In the Department of Defense (DoD) Authority to Operate (ATO) process, Authorizing Officials (AO), as described by the National Institute of Standards and Technology’s (NIST) Risk Management Framework (RMF), assume responsibility for operating an information system at an acceptable level of risk to agency operations. This role is vital to the ATO process, and it is important for software companies seeking an ATO to have an understanding of the responsibilities and priorities of DoD AOs. In this article, we will cover the role of an AO in the ATO process for cloud service offerings (CSO) and cloud service providers (CSP).
Who is the Authorizing Official?
The role of AO is primarily as chief reviewer and decision maker in all things related to system risk management and risk assessment. Risk can never be completely eliminated from an information system, so an AO weighs the risk to benefit ratio of a system to decide its authorization status.
Authorizing Officials are high ranking members within an agency such as Chief Information Officers (CIO), Chief Information Security Officers (CISO), or Chief Technology Officer (CTO) among other candidates. In order to prevent any conflicts of interests, the AO is never the information system owner (ISO). Second to the AO is the Authorizing Official Designated Representative (AODR). The party submitting the ATO package works directly with Security Control Assessors (SCA) that assess the management, operational, and technical security controls implemented internally or inherited by an information system to determine the effectiveness of the controls. AODRs also work closely with SCAs, providing recommendations on system authorization decisions to the AO. The AO is responsible for the final signage of approval based on all available security information.

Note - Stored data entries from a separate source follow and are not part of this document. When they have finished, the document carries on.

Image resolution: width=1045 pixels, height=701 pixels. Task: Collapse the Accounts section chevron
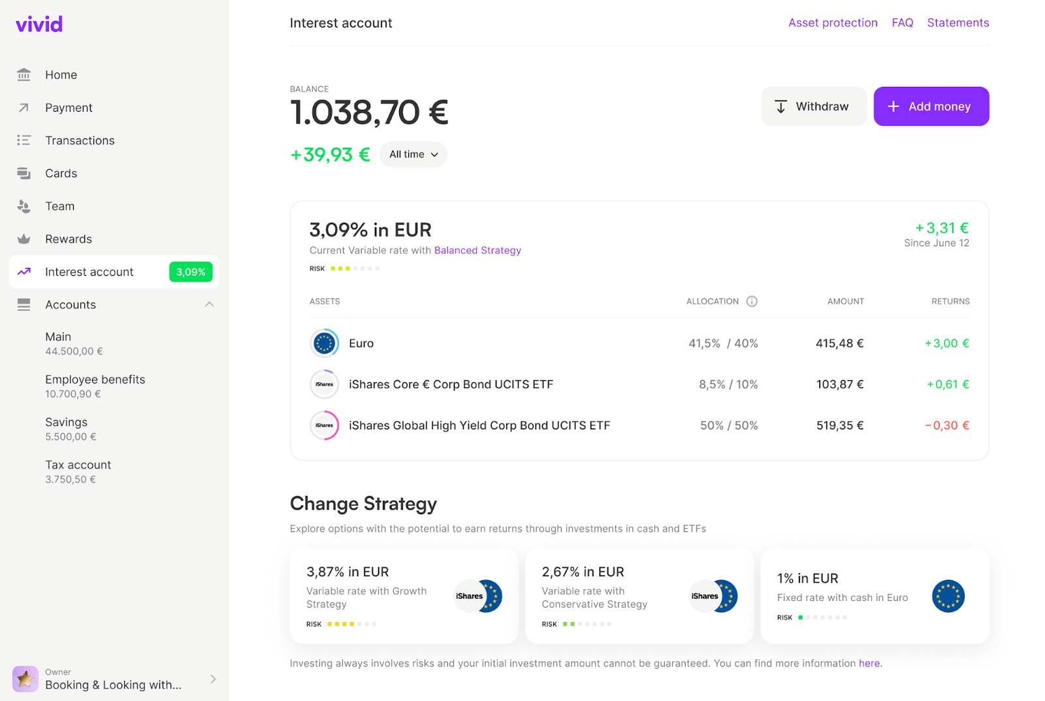pyautogui.click(x=209, y=304)
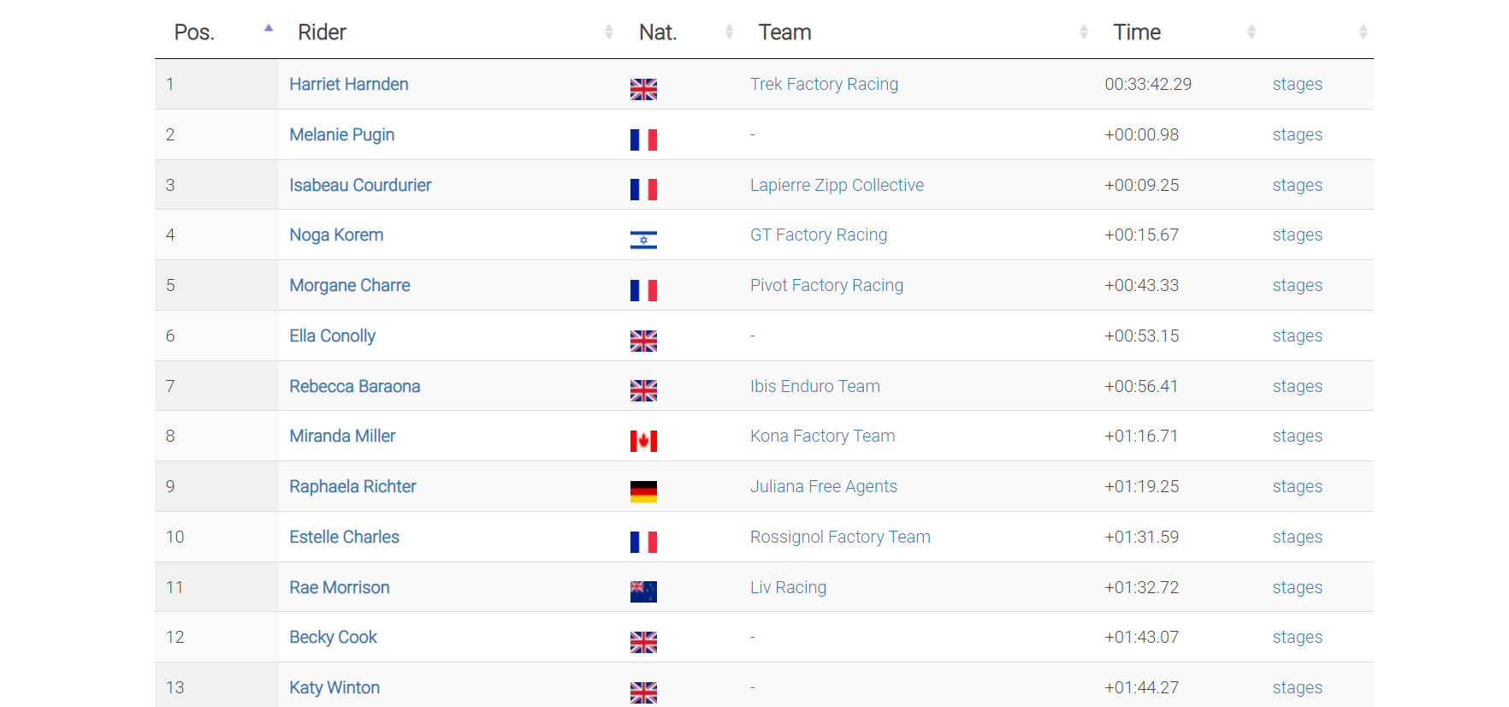Sort the table by Nat. column

click(729, 33)
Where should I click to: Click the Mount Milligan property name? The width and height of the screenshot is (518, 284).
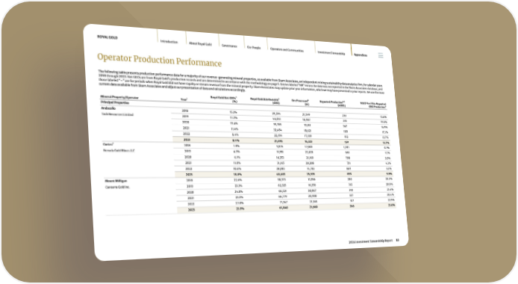click(116, 181)
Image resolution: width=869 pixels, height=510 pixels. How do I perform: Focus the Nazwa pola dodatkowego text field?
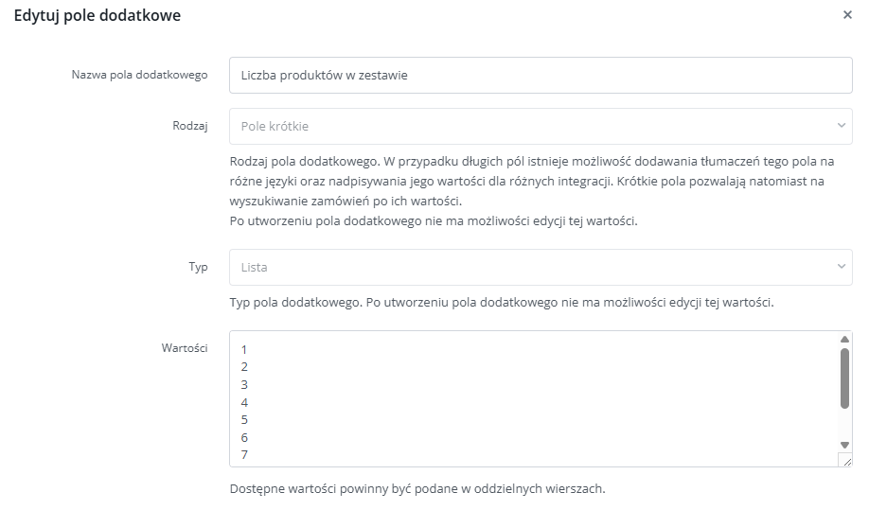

There are two main authorizing official structures: traditional and joint authorization. Traditional authorization involves one AO, while joint authorization involves multiple high ranking officials sharing risk and responsibility for a system’s security and risk levels. Joint Authorization structures can include AOs from multiple programs and agencies. Joint authorization structures foster greater reciprocity between AOs, meaning that one accepts, or at least gives weight to the reviews, assessments, and authorizations of another. Reciprocity reduces the redundancy of review and assessment efforts.
Responsibilities of Authorizing Officials in the ATO Process
The AO reviews security authorization packages, which can consist of a few different security documents including but not limited to:
- System security plans (SSP)
- Security assessment reports (SAR)
- Plan of action and milestones (POAM) documents
- Information security continuous monitoring (ISCM) plans
- Risk assessment reports (RAR)
When an information system is considered ready by the AO, they will sign an ATO, usually determined after an AO decision brief provided by the system owner. The ATO decision document will include the conditions under which the ATO is valid, as well as an expiration date. In most cases, this is all documented in the Enterprise Mission Assurance Support Service (eMASS) so that it is easily accessible by other accrediting officials. The AO is also responsible for determining what changes warrant another ATO review. The AO will regularly review data accumulated from security monitoring reports to inform ongoing authorization decisions.

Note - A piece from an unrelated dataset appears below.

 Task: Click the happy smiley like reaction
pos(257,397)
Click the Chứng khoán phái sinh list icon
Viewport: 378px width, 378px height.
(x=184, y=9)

Finally, aside from procedural responsibilities the AO also takes into account organizational risk tolerance, system dependencies and controls, mission and business requirements, how critical the system is to the mission, and the overall risk management strategy of the organization, according to NIST.gov.
Game Warden and Authorizing Officials
In the future, automated assessments supported by continuous monitoring activities will provide AOs with the documentation and oversight needed to confidently accredit software continuously. Game Warden®, a first of its kind accredited commercial DevSecOps platform and secure cloud hosting environment, provides the capabilities to approach this future today. Game Warden’s automated DevSecOps capabilities allow software teams more freedom to focus on improving their product by reducing some of the burden of security testing and reviews. In addition, AOs can be more consistently informed on security posture and make faster authorization decisions.